癌と遺伝

癌は遺伝する?あまり語られない癌と遺伝の関係について

癌と遺伝

遺伝

 

血縁者の中から癌患者が出ると多くの人は悲しみに包まれますが、一通り悲しんだ後に出てくるのが「もしや自分も将来癌になるのでは・・・?」という不安です。

 

これは昔からある癌は遺伝する・癌は家系によってなりやすいorなりにくいがある、という通説に由来しています。

 

この話、実際のところどうなのでしょうか?

 

ここではそんな癌と遺伝の関係についてお話したいと思います。

 

癌は遺伝する?

まず最初に結論から書くと癌と遺伝はほとんど関係ありません。

 

これは癌が発生する仕組みを理解していれば簡単な話です。
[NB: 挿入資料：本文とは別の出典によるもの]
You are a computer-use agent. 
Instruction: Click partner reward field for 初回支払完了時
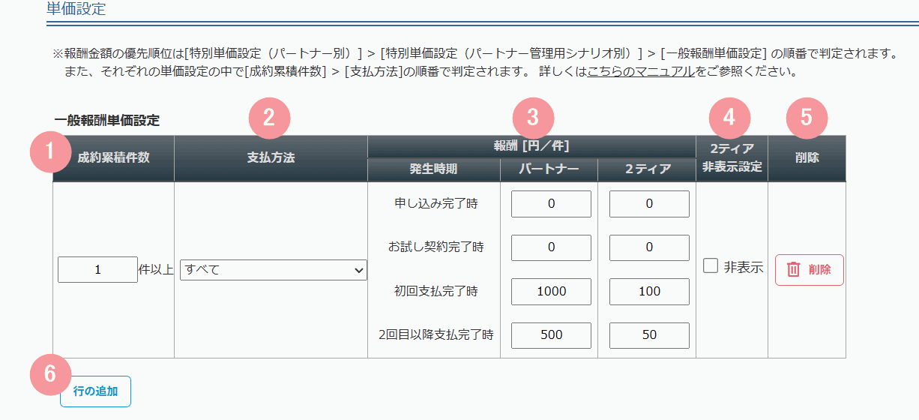coord(551,292)
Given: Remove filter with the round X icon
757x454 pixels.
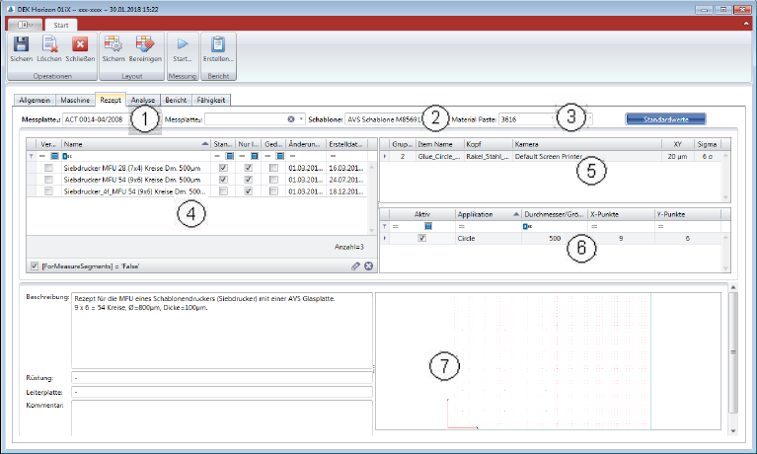Looking at the screenshot, I should (368, 265).
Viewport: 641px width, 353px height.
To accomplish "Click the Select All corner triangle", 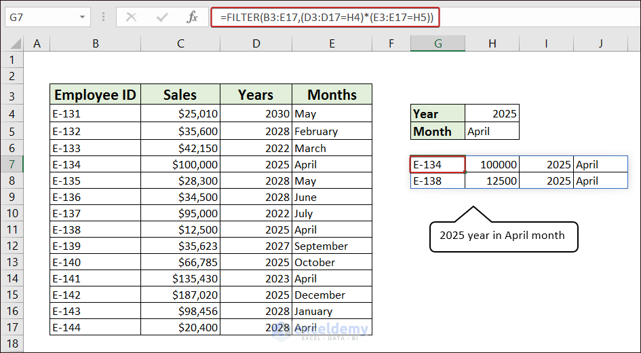I will [x=12, y=44].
癌は人が生まれてから現在まで何十年もの間に積みあがった要因を経て、結果的に細胞のコピーミスで引き起こされる病気です。

 

つまり、癌という病気自体がそもそも外部要因ありきなんです。

 

現在、日本癌学会によって遺伝による癌と認められているのは全体の1パーセント以下。遺伝性のがんとしてよく知られている網膜芽細胞腫でも、それを発症する割合は15000〜16000人に一人(0.006%)と非常に低い確率です。

 

網膜芽細胞腫について

 

網膜芽細胞腫とは眼球の網膜に腫瘍ができて視力が低下する病気です。乳児に多いのですが、早期治療を行えば命に係わることは滅多になく、現に9割以上の患者さんが医療後5年以降も生存しています。

 

参考:網膜芽細胞腫(国立がん研究センター)

 

そのため、自分の家系から癌患者が出たからといって「次は自分かも・・・」と心配する必要はほとんどない、といっていいでしょう。

 

 

遺伝性の癌の種類

しかし、99%遺伝は関係ないとはいっても絶対とは言い切れないのが癌の怖い所。
ここでは遺伝する可能性がある癌を挙げて説明します。

 

  • 大腸癌
  • 内分泌系(ホルモンを作る臓器)の腫瘍
  • 乳癌・卵巣癌
  • 皮膚癌
  • 骨軟部肉腫
  • 脳腫瘍
  • 泌尿器癌
  • 眼の癌

 

人間が生まれつき持っている癌抑圧遺伝子に何かしらの異常があると、上記の癌は遺伝する可能性があると言われています。

 

そもそも、わたしたちの体の中にある細胞は父親と母親の二つの遺伝子から成立しています。

 

自動車のタイヤ(前輪と後輪、右輪と左輪)をイメージしてもらえば分かりやすいでしょうか。これらは、どちらかのタイヤが壊れていたとすればブレーキは片方しか効かないので事故に遭う確率も飛躍的に高まります。

 

自動車

 

それと同じで、細胞も両親のどちらかの遺伝子が欠損or不良を起こしてれば癌にかかるリスクも上がってしまう、というわけです。